I’m back at work this week, a little reluctantly. I’m still expelling – those of you with respiratory issues feel me. I feel run over. Those of you who haven’t been run over – I don’t recommend it.
However, my thumb – the real reason I haven’t posted in a while – still throbs. You may not know this, but approximately three out of every four American adults suffer from some form of self-mutilation.
Actually, as far as I know that’s not true. I made it up – out of whole cloth, as they say. I have no idea how many of you pick pieces off. I’d like to think there are a lot of you out there. Then I wouldn’t feel so bad. Me? I’m not doing anything that would draw the attention of a mental health expert, if that’s what you’re thinking. I just pick the hell out of my fingernails. The only phrase heard more often in our house than “Adam, stop running,” or “what the heck is that and what is it doing there,” is “John, stop picking.” I don’t know what the big deal is. It’s not like I’m blowing my big chance as a male hand model. Here’s the thing: it drives Cheryl crazy. It’s like nails on a chalkboard. If I were a pet I’d be a peeve. It’s not entirely my fault though. I swear she has a supernatural sense of hearing. We can be watching a movie in a loud theater and she’ll grab my hands in frustration, trying in vain to squeeze the will to pick out of them. It’s times like these I’m thankful she doesn’t have a firm grip.

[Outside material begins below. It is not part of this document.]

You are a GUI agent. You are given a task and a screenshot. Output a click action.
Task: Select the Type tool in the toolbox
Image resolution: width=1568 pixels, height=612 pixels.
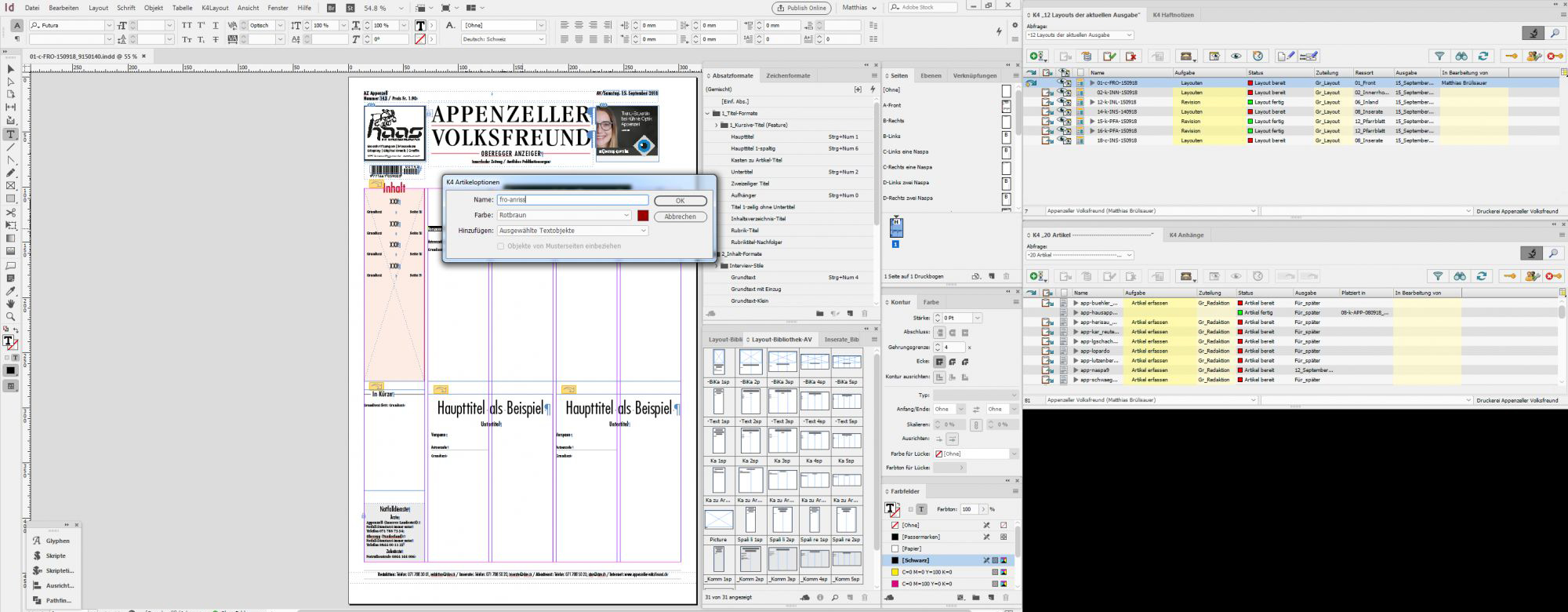pyautogui.click(x=11, y=134)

Anyway, those of you familiar with Olympic fingernail picking know there are risks involved, one of which is infection. If you pick too much off it grows back off track. That’s what happened to my thumb. On my right hand. On the outside edge.
I don’t know about the rest of you, but that part of my hand gets a lot of work: it’s my space thumb. Come on, admit it, you’ve all got a space thumb. You probably take it for granted too – pounding away at your keys without a thought for it’s needs, dreams, or desires.
I won’t. Not anymore. I thought office email was painful before. Try it with a bum space thumb.